| DOCUMENT PASSAGE |
--- Begin ---
An audience is the single greatest determinant of the shape and relevance of one’s craft. How is this so? This is so because as writers our whole craft is based on communication and, quiet as it is too often kept, communication requires an audience.


Some of us insist that we write to please no one but ourselves. But does that mean we write for an audience of one? No, it does not. When we write only with ourselves in mind, we are implicitly trying to communicate with the social elements that shaped our being. Indeed, who does not want to be understood by their parents, their children, their siblings and peers? Besides, if we were writing literally only for ourselves as an audience of one, we would have no need to share our writing, no need to publish or recite our writings.


In the contemporary United States, “audience” has been collapsed into the concept of consumers, people who literally buy whatever is marketed. That is ultimately a very cynical approach to determining who is one’s audience. To write for and about a specific audience does not necessarily mean writing to sell to that audience. What it does mean is using the culture of the intended audience as the starting point (and hopefully an ending point) for our work.


Writing well in English presupposes that we deal with the history of English-language literature, a significant part of which includes use as a tool in the historic process of colonizing people of color. As able a craftsperson as Ralph Ellison was, craft is not what distinguishes “Invisible Man.” Rather, Ellison’s insightful handling of an investigation of the anti-humanist effects of exploitation and oppression on those who are victimized by a dominant and dominating society is the significance of that novel.


Ellison, understands at a depth few others have so thoroughly presented in the novel format, that both those who fight against their subjugation and those who are not even conscious of their condition are twisted by social forces. However, Ellison’s novel is not merely a political screed because Ellison is more concerned with the range of human responses to social conditions than he is with advocating a specific social order. Moreover, far more than many books that on the surface seem to be more political, Ellison’s novel is grounded in the cultural mores, the folklore, of mid-20th century African American life. Invisible Man can not be fully appreciated without an appreciation of Black culture.
--- End ---
| DATASET SECTION |
--- Begin ---
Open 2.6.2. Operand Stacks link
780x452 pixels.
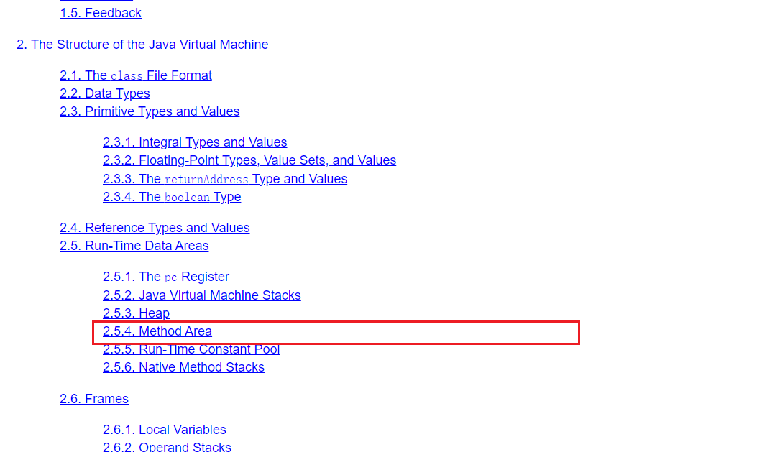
--- End ---
| JOBS |
A) Please transcribe the stretch of the essay on audience from "Ellison, understands at" through "of Black culture.".
B) Name every group of people that the essay on audience says we want to be understood by.

| ANSWERS TO THE PROBLEMS |
A)
Ellison, understands at a depth few others have so thoroughly presented in the novel format, that both those who fight against their subjugation and those who are not even conscious of their condition are twisted by social forces. However, Ellison’s novel is not merely a political screed because Ellison is more concerned with the range of human responses to social conditions than he is with advocating a specific social order. Moreover, far more than many books that on the surface seem to be more political, Ellison’s novel is grounded in the cultural mores, the folklore, of mid-20th century African American life. Invisible Man can not be fully appreciated without an appreciation of Black culture.

B) Parents, children, siblings, peers